Australia’s peak doctors’ group is calling on the Commonwealth to fund a quality aged care workforce following the release of a member survey that raises concerns over doctors cutting back on facility visits, a lack of trained nurses and inadequate financial compensation.
The fourth Australian Medical Association Aged Care Survey, which was carried out in November 2017, involved 608 general practitioners, consultant physicians, and palliative care and geriatrician specialists.
The most urgent aged care issues reported by all respondents are improved availability of suitably trained and experienced nurses and other health professionals (67 per cent) followed by increasing funding for medical practitioners (58 per cent), according to the survey.
Almost two-thirds of the medical practitioners surveyed visit residential aged care facilities (64 per cent), which is a 14 per cent decrease since the 2015 survey.
In response to a question on clinical handover, around 63 per cent of aged care doctors said facility processes ensured a reliable clinical handover always (23 per cent) or often (40 per cent) while the remaining reported a reliable handover only occasionally or sometimes (26 per cent), rarely (9 per cent) or never (2 per cent).
Most doctors said a nurse’s level of expertise was required to conduct a professionally responsible handover (85 per cent).
Compared to two years ago, doctors are making more visits to facilities (from 7.4 to 8.6 visits per month) and spending more time with patients (from 6.5 to 6.6 patients per visit), the survey found.
However, among the 129 aged care doctors who responded to a question about intentions to visit facilities over the next two years, more than a third said they intend to decrease their visits (20 per cent), not take on any new patients (7 per cent) or stop visiting facilities altogether (9 per cent).
Just over half of this group said they intend to maintain the number of facility visits (53 per cent) while almost 12 per cent said they planned to increase the number of visits.
Doctors were asked about access to treatment rooms in facilities, which an area that has been highlighted previously as lacking and therefore a deterrent to doctors visiting facilities.

-- Given entries --
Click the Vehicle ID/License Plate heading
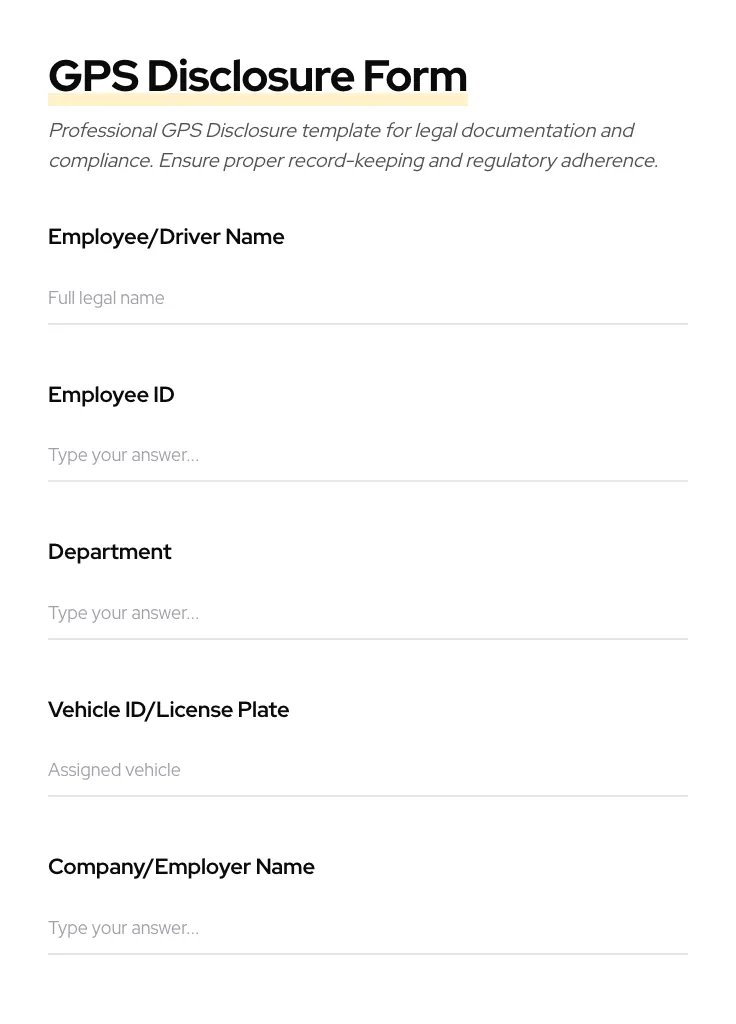736x1024 pixels. [x=168, y=709]
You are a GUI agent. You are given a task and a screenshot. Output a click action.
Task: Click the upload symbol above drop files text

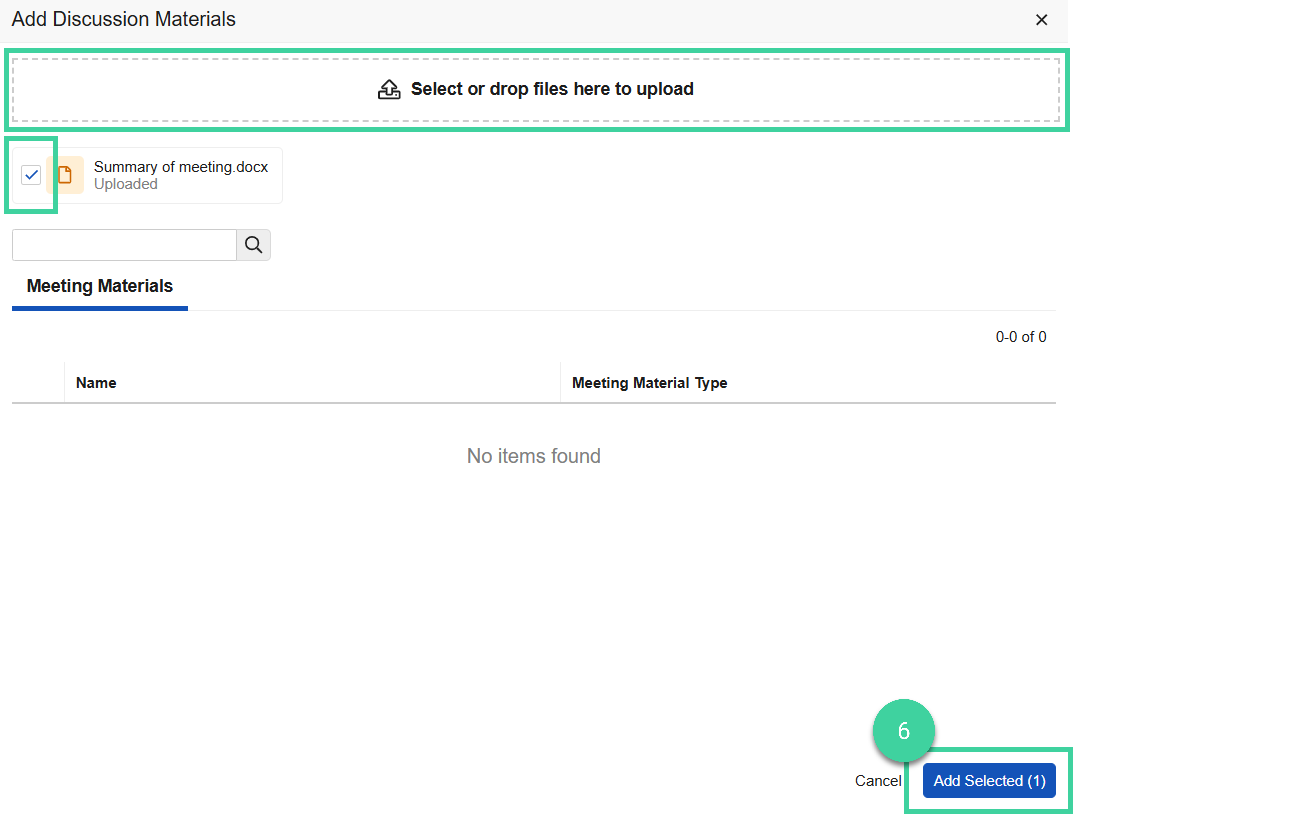(389, 88)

-- Task list --
a) In the article about the aged care survey, translate this sentence into Spanish: "Most doctors said a nurse's level of expertise was required to conduct a professionally responsible handover (85 per cent)."
b) According to the article about the aged care survey, how many medical practitioners took part in the fourth Australian Medical Association Aged Care Survey?
c) In the article about the aged care survey, rewrite the paragraph beginning "However, among the 129 aged care doctors" as a bulleted list that keeps its main facts.

-- Answers for this exercise --
a) La mayoría de los médicos dijo que se requería el nivel de conocimientos de enfermería para realizar un traspaso clínico profesionalmente responsable (85 por ciento).

b) 608 medical practitioners took part.

c)
- 129 aged care doctors answered a question about their plans for facility visits over the next two years.
- More than a third of them plan to cut back:
  - 20 per cent intend to decrease their visits.
  - 7 per cent will not take on any new patients.
  - 9 per cent will stop visiting facilities altogether.